Иногда ему казалось — достиг! Разве не прекрасны его Адам и Ева? Он вложил в эту гравюру на меди все, что знал о том, как древние изображали прекрасное нагое тело. Одними числовыми пропорциями, заимствованными у Витрувия, тут обойтись нельзя. Адаму он придал черты Аполлона, Еве — Венеры. В теле Адама подчеркнул упругую силу мышц, в теле Евы — нежную мягкость и округлость. Да, тела прародителей на этой гравюре прекрасны. Недаром она имела такой успех. Но все-таки их позы и жесты больше напоминают скульптуру, чем живых людей. Сохранились подготовительные рисунки Дюрера для обеих фигур. По ним видно, что для их построения Дюрер использовал геометрию. Рисунки эти запечатлели терпение и старание Дюрера, его непреклонную веру в то, что число, линейка, циркуль могут стать ключами к человеческой красоте. Рассматривать эти штудии поучительно и больно. Гениальный художник жестоко задает себе идеал красоты, программирует его числами и схемами. Ощущение такое, что Сальери муштрует Моцарта.
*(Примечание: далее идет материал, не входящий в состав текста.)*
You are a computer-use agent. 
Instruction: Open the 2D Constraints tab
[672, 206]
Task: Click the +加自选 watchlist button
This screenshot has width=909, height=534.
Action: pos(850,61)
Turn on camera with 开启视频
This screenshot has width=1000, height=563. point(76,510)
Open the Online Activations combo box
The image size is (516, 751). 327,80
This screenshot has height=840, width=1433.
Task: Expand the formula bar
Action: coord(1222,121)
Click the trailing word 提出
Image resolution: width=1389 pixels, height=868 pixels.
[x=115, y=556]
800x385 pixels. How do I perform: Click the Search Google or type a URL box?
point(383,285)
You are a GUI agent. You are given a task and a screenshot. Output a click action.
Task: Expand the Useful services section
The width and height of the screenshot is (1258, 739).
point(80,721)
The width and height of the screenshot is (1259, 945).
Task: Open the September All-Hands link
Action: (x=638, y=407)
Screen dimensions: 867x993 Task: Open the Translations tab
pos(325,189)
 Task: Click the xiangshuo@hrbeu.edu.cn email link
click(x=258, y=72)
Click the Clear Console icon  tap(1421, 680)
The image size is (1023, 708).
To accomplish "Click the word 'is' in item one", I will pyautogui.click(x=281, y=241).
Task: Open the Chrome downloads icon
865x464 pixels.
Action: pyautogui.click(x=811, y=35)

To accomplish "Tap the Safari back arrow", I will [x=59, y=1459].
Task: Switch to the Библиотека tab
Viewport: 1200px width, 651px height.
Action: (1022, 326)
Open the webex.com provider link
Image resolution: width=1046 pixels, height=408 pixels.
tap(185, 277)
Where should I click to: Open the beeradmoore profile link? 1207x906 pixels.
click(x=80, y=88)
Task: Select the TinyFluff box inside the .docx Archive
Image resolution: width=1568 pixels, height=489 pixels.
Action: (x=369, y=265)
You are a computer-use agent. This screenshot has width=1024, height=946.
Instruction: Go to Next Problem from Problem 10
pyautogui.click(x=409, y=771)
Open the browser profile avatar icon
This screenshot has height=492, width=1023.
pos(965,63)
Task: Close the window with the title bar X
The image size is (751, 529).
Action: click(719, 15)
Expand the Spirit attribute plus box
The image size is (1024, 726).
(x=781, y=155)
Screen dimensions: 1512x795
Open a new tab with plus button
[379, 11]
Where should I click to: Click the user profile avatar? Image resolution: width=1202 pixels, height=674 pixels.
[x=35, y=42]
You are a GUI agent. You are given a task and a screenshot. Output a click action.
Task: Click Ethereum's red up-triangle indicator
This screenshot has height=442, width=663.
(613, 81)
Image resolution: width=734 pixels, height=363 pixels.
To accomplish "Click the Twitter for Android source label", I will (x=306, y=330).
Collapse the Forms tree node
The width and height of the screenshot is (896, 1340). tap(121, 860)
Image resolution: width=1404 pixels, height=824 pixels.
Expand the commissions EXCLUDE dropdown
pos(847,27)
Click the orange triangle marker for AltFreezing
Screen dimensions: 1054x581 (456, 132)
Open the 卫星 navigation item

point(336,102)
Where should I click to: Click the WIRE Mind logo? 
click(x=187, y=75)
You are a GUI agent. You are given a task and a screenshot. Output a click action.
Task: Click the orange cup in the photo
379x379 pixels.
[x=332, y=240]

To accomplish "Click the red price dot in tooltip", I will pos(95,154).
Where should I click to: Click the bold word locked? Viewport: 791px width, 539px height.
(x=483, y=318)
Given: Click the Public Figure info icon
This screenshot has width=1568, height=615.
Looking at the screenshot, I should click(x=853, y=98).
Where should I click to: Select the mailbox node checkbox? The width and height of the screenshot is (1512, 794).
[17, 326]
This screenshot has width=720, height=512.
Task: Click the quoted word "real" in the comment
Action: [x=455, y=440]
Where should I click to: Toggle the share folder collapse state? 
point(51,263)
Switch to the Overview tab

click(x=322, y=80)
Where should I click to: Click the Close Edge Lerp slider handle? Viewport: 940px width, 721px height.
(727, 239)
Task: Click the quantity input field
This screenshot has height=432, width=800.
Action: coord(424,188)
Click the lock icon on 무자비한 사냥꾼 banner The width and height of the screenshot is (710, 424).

Иногда Дюрер уставал от погони за формулой красоты. Чувство досады и разочарования наполняло душу: цель, которая казалась такой близкой, вновь ускользнула. Когда у него портилось настроение, он приписывал мрачность своему меланхолическому темпераменту. Иногда помогали далекие прогулки. Только бы его не остановили приветливыми расспросами, как его здоровье и куда он держит путь. Не дай бог сказать, что спешит за лекарствами. Вопрошающий непременно напустит на себя озабоченный вид и осведомится, чем болен господин Дюрер. А если он, человек образованный, назовет его не «господином Дюрером», а скажет, как это с некоторых пор вошло в обычай среди ученых друзей художника: «Куда изволит поспешать германский Апеллес?»